(Stored data entries)
--------------------------------------------------

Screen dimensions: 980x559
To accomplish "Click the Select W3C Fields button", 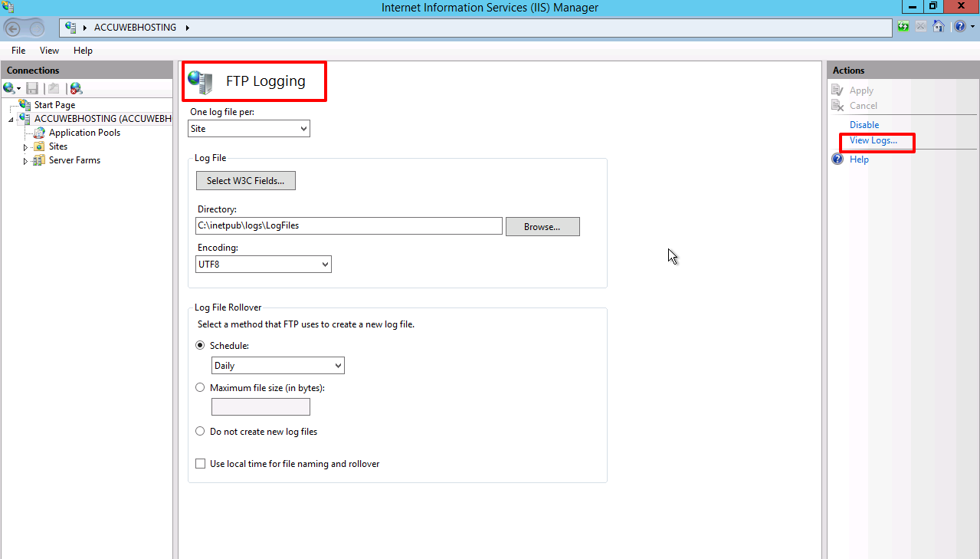I will pos(245,180).
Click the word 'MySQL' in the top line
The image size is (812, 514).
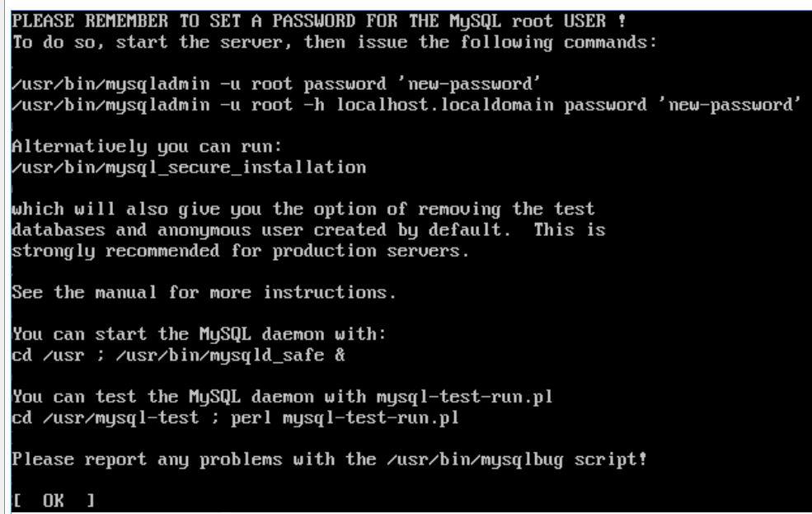(475, 21)
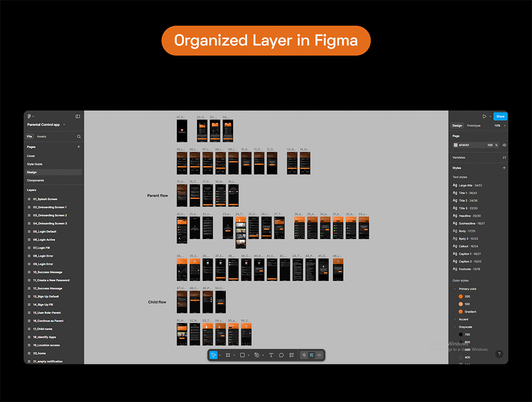Select the Frame tool

tap(228, 355)
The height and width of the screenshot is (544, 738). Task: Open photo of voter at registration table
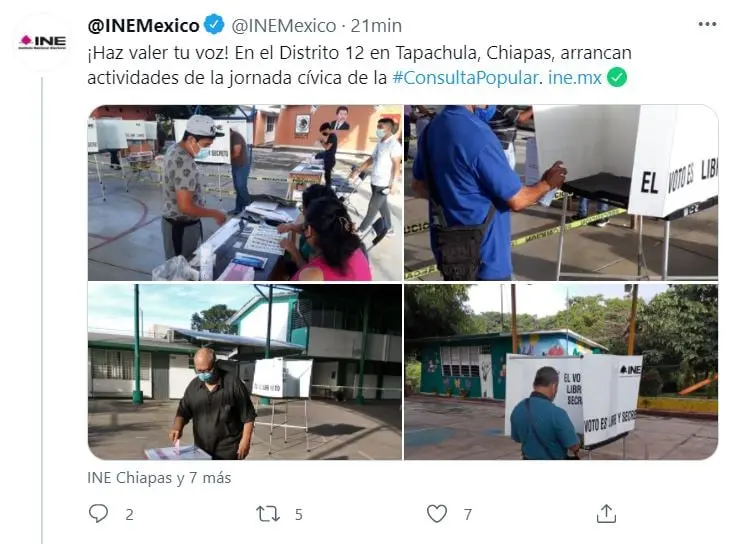tap(245, 193)
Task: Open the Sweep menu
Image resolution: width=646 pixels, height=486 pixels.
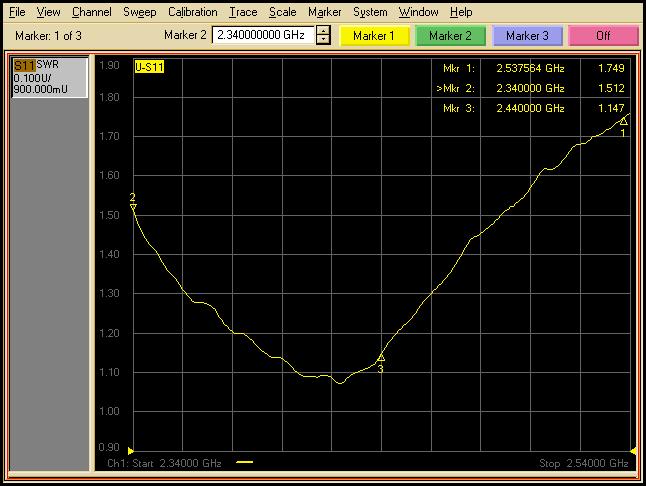Action: pos(139,12)
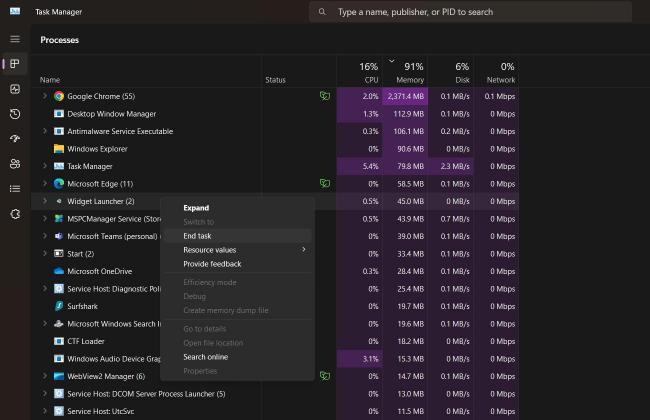The image size is (650, 420).
Task: Click efficiency mode leaf icon for Microsoft Edge
Action: [325, 184]
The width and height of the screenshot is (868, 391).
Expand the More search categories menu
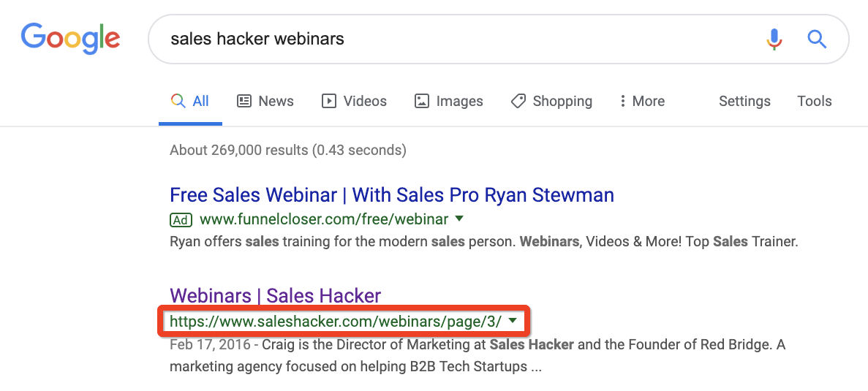click(x=641, y=102)
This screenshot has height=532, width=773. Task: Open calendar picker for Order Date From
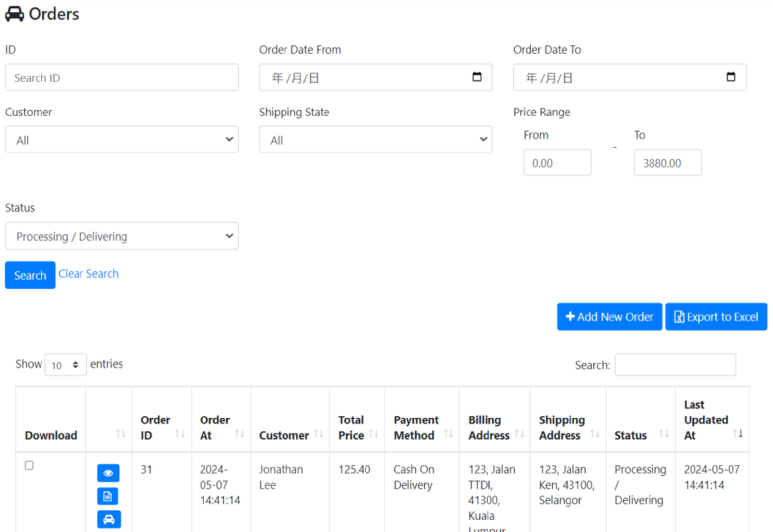pyautogui.click(x=477, y=77)
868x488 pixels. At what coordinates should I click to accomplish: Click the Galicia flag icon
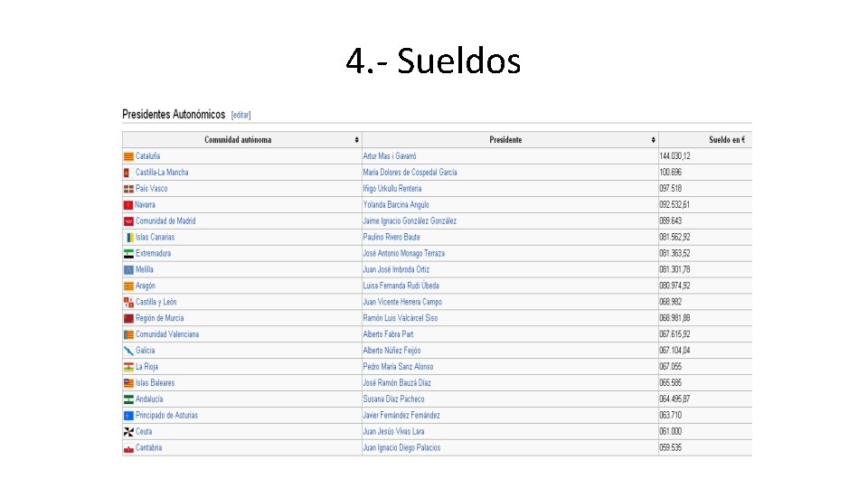click(x=128, y=351)
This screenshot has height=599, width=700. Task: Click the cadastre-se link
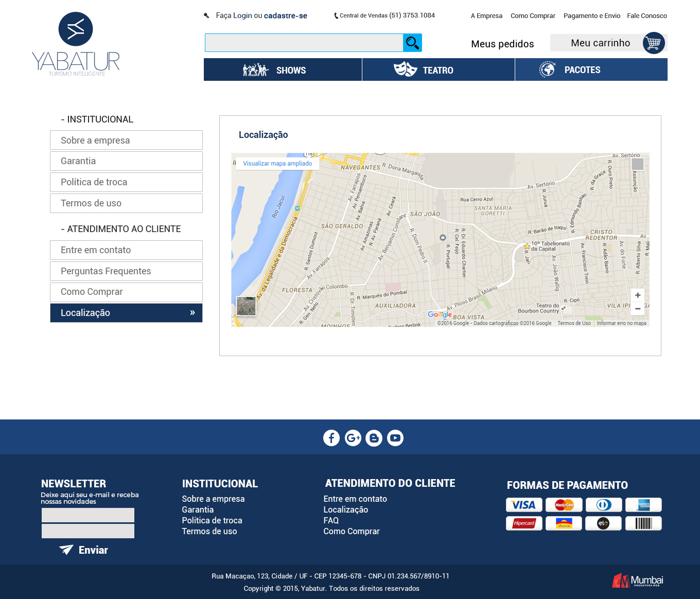click(x=285, y=16)
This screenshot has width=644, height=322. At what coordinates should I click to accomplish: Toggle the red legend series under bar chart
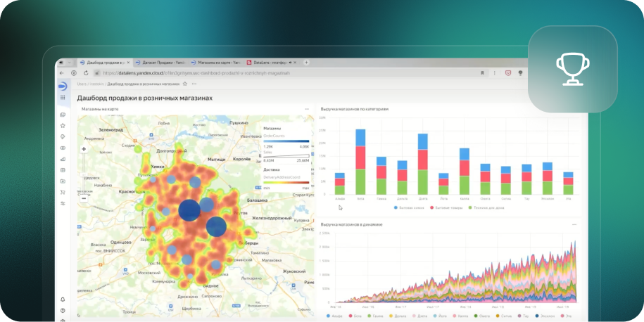pyautogui.click(x=445, y=208)
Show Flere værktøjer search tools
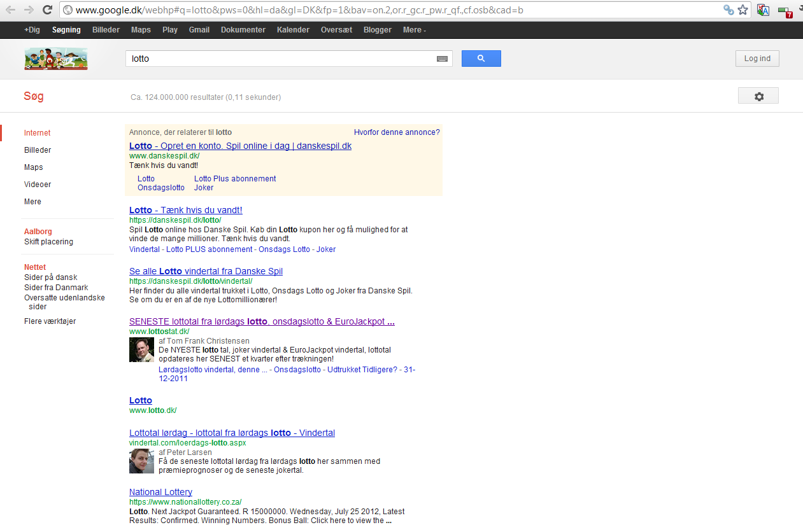803x532 pixels. click(50, 321)
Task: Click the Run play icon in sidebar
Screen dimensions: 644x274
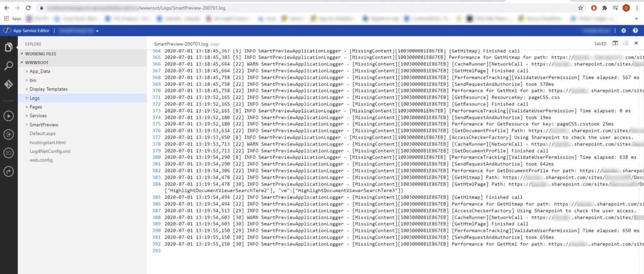Action: tap(9, 116)
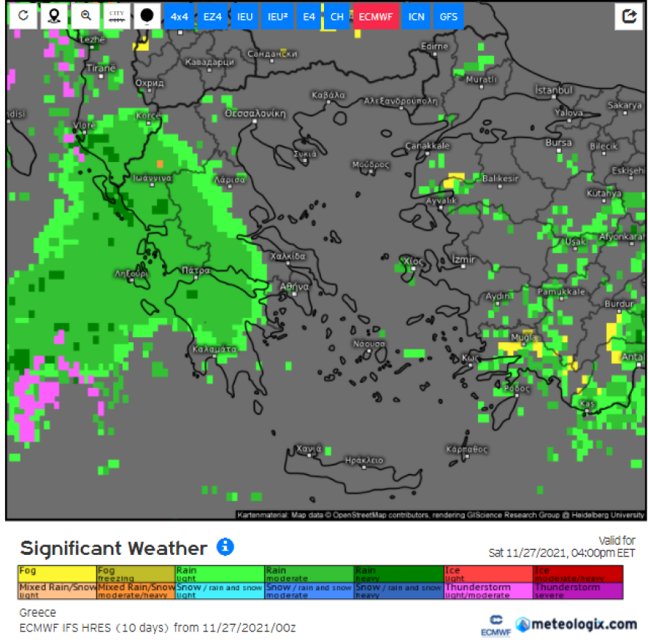Switch to the ICN model
The height and width of the screenshot is (644, 648).
pos(417,16)
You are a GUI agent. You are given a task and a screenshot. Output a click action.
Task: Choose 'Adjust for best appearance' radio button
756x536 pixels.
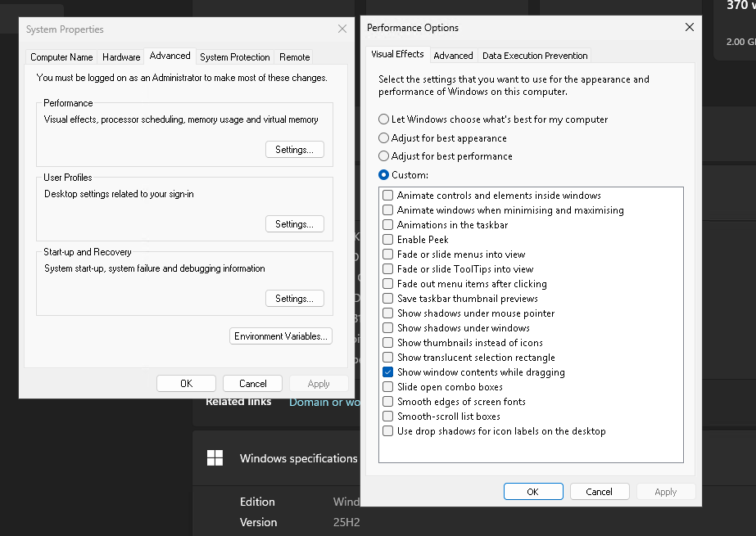[384, 138]
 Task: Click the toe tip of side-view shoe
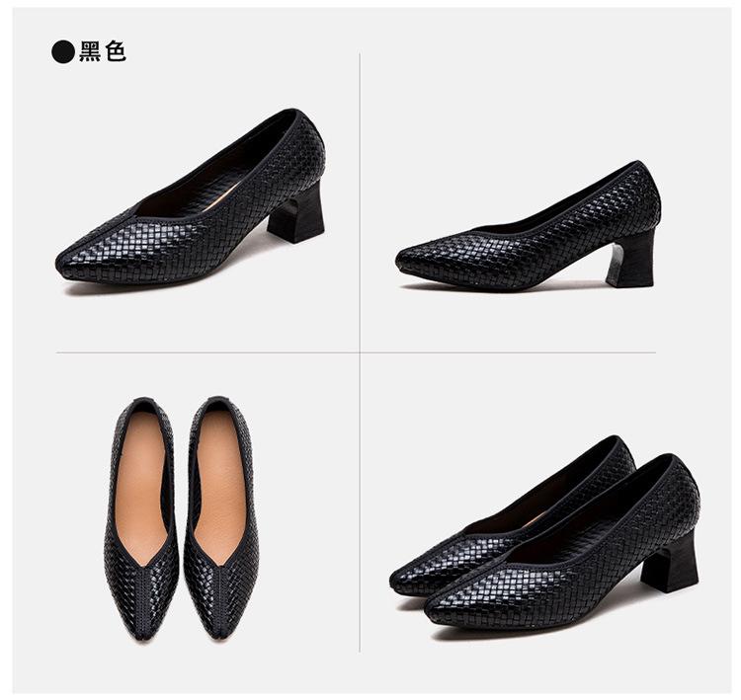(x=411, y=259)
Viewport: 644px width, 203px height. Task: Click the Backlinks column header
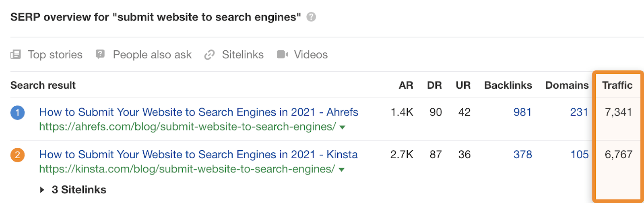click(508, 85)
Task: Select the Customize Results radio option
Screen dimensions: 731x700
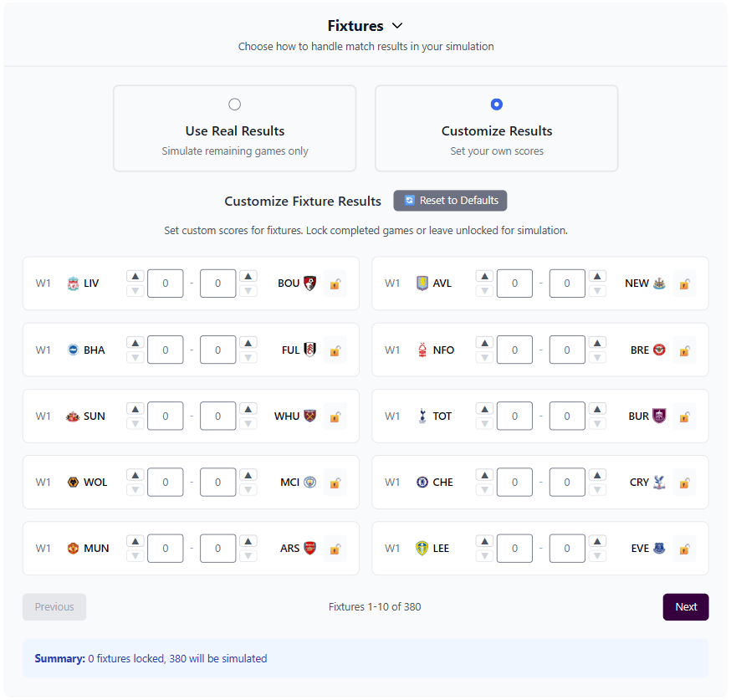Action: pos(497,105)
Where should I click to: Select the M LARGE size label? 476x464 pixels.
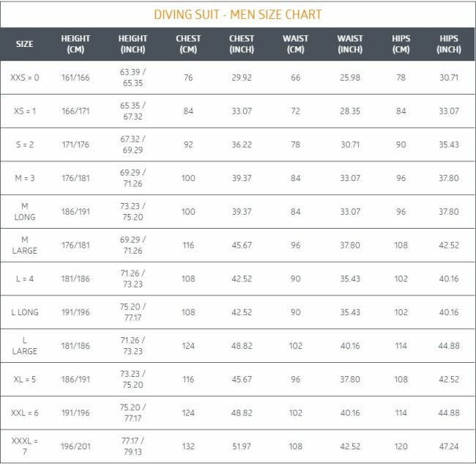point(25,246)
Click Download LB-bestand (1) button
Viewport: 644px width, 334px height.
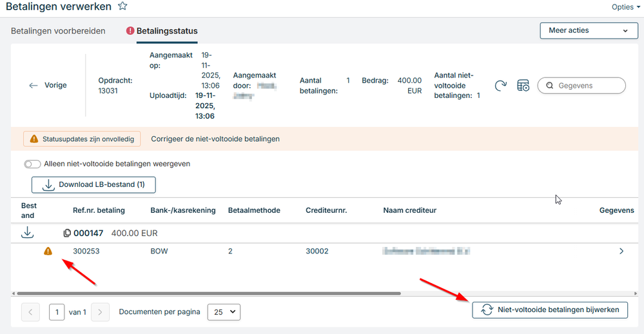(x=93, y=184)
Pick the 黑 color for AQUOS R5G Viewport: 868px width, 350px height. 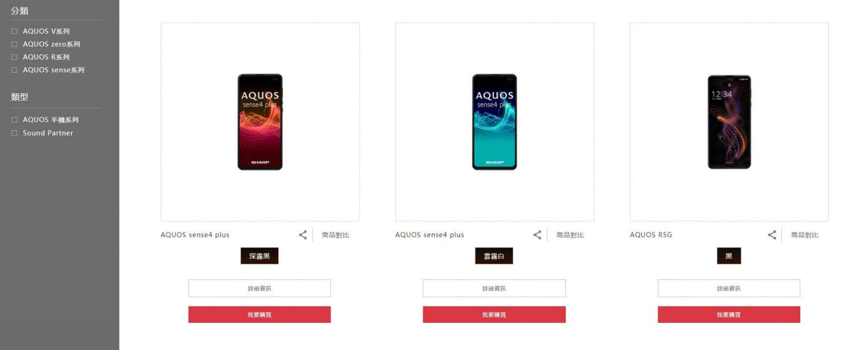click(729, 256)
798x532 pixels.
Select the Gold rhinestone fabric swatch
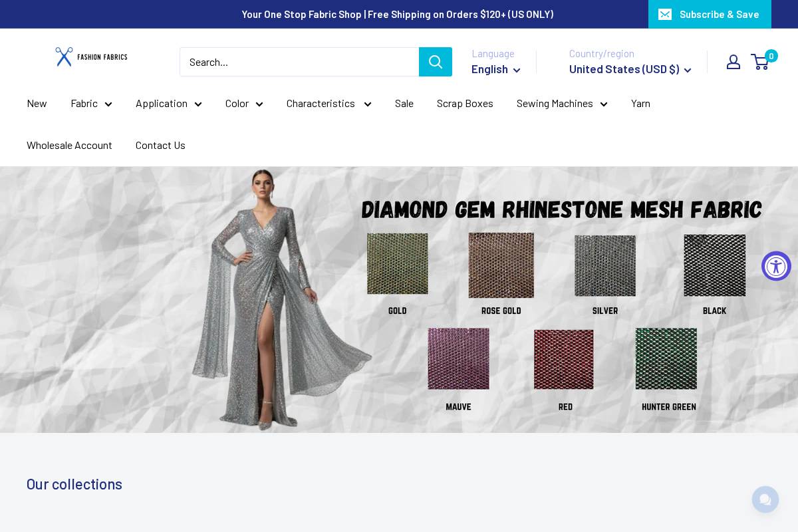tap(397, 263)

--------------------------------------------------

## Your objective
Read through the data and copy every line where "radio" shows up.

## Answer space
Task: Choose 'Adjust for best appearance' radio button
Task: Select the Customize Results radio option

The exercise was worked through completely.